- _Exercise description_
Each line of the material below with the word "Given" is to be reported.

- _Data_
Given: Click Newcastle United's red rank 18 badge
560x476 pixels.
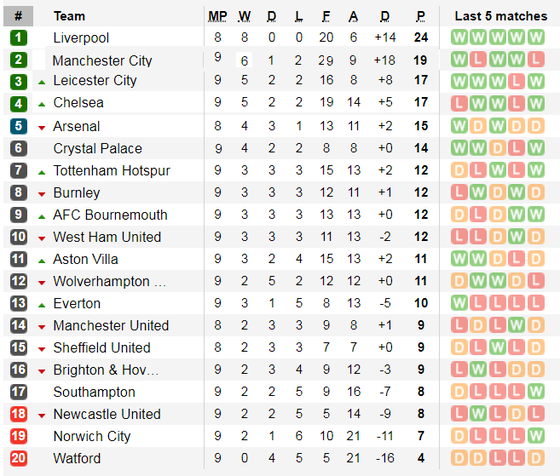Looking at the screenshot, I should [18, 414].
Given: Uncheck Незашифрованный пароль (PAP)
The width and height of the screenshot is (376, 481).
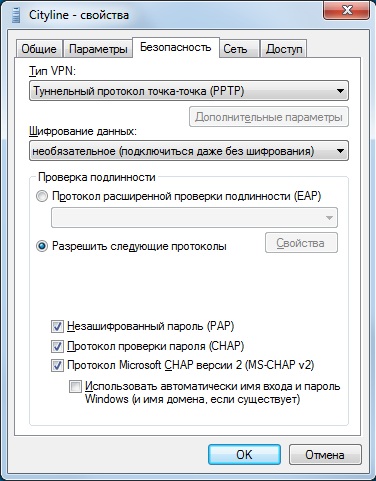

- _Reply_
Given: Click Newcastle United's red rank 18 badge
Given: Uncheck Незашифрованный пароль (PAP)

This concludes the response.